Dal progetto Beijing silvermine. (Thomas Sauvin )

Cosa si fotografa? Niente di speciale. Si immortalano gli amici, i viaggi e i primi acquisti. Se alla fine degli anni ottanta le donne posano accanto ai loro nuovi frigoriferi, all’inizio dei novanta il primo McDonald’s di Pechino più che un fast food è una meta turistica. E Ronald McDonald’s, il pagliaccio che lo rappresenta, una statua con cui farsi foto ricordo. “Non sono mai andato in cerca di foto di donne in posa accanto al loro frigo o di foto con Mr. McDonald’s. Ne trovi una e pensi sia divertente, poi ne trovi un’altra e così via. Quando arrivano a essere cinquanta o sessanta scatti simili capisci che quello che hai tra le mani è la testimonianza di una sorta di fenomeno sociale”.

Ne emerge la Cina che si apre all’occidente e al suo modello economico, un paese le cui velleità politiche sono state represse nel sangue di Tian’anmen e sostituite con il consumo e uno stile di vita più edonista. È la Cina dei primi parchi a tema, dei karaoke, delle cravatte e delle messe in piega. Le gite, i matrimoni, la nascita di un figlio e gli eventi speciali diventano improvvisamente momenti da immortalare. A fotografare e a farsi fotografare sono i primi cinesi da generazioni che riescono a godere del tempo libero. Sono gli stessi che comprano le prime tv, i primi frigoriferi e i telefoni fissi. E sono i primi a viaggiare all’estero. In quelle foto si mostra una Cina che ha appena abbandonato l’utopia dell’egualitarismo per buttarsi con entusiasmo nell’era del consumo. Una Cina che ha da poco smesso di dire “noi” e comincia a mettere in evidenza l’“io”. Ma non sono i singoli su cui si concentra il nostro collezionista. Nonostante sia entrato in possesso dell’intera storia fotografica di alcuni dei personaggi ritratti, nelle sue selezioni non troverete mai la stessa persona ritratta. “Sarebbe sminuire il valore di questo progetto. La sua potenza, è evidente, è la quantità. È questa che fa di Beijing silvermine un progetto universale. Queste foto non raccontano più storie personali, ma la storia di una città e due decenni ”.

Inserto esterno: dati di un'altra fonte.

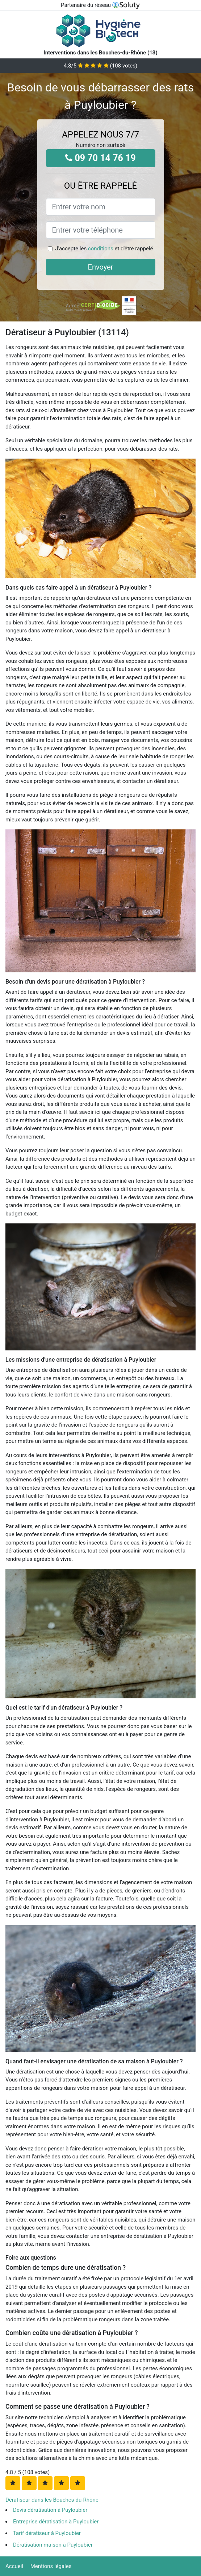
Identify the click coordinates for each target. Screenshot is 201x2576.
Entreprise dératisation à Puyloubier (56, 2521)
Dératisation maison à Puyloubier (53, 2545)
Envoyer (100, 267)
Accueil (14, 2566)
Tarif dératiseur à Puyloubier (47, 2533)
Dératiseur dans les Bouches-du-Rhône (52, 2500)
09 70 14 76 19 (100, 158)
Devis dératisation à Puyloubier (50, 2510)
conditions (100, 248)
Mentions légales (51, 2566)
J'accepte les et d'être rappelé (104, 248)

Thomas pensa che la destinazione naturale della sua collezione sia un museo o una fondazione. L’importante è che i negativi rimangano in Cina. Una miniera da poter esplorare nuovamente in futuro, forse con occhi diversi. Un materiale che, come l’argento, manterrà le sue caratteristiche intrinseche nonostante lo scorrere del tempo e l’ossidazione superficiale.